Überschätzt werde auch die Bedeutung des Internets, meint der Juniorprofessor. Meist werde der "klassische Wahlkampf" lediglich von Aktivitäten im Netz flankiert. Dabei gehe es aber eher darum, dass die Parteien ihren Wahlkampf organisieren, als dass es einen echten Austausch mit den Wählern gebe. "Für die Breitenwirkung ist das Internet nachrangig", findet Faas. 

Studie: Wie entscheiden sich die Wähler im Land?

Studie Die Wissenschaftler des Zentrums für Europäische Sozialforschung (MZES) der Universität Mannheim untersuchen in der Wahlstudie 2011 erstmals auf Landesebene das Informationsverhalten der Bürger in Baden-Württemberg bis zur Landtagswahl am 27. März.

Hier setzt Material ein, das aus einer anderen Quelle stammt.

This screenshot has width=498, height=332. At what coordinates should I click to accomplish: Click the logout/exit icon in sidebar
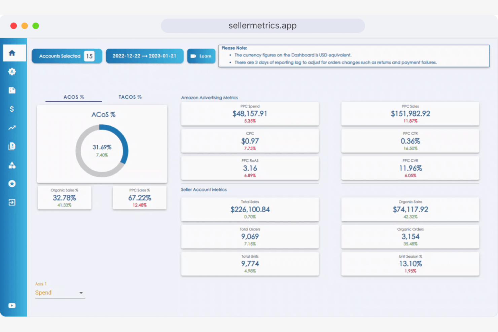click(x=12, y=202)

Leitung Thorsten Faas (35) ist seit 2009 Juniorprofessor für Politikwissenschaft, insbesondere Wählerverhalten an der Universität Mannheim. 2008 promovierte er an der Universität Duisburg-Essen über "Direkte und indirekte Erfahrungen von Arbeitslosigkeit und ihre politischen Folgen in Ost- und Westdeutschland". Zwischen 1996 und 2000 studierte Faas Diplompolitikwissenschaft in Bamberg und an der London School of Economics and Political Science (LSE).

Methode Die Wissenschaftler nutzen eine Forschungsmethode, die bisher nur bei der US-amerikanischen Präsidentschaftswahl 2008 zum Einsatz gekommen ist. 3200 Bürger wurden im November und Dezember 2010 via Internet von der Kölner Tochter des US-amerikanischen Meinungsforschungsinstituts YouGovPsychonomics befragt. Sie wurden in den Wochen vor der Wahl noch weitere drei Male befragt. Zugleich werden in der heißen Phase des Wahlkampfs täglich neue Daten erhoben.

Finanzierung Die Wahlstudie Baden-Württemberg 2011 wird finanziert durch das Juniorprofessorenprogramm des Landes. Die Kosten liegen laut Thorsten Faas bei 130.000 Euro.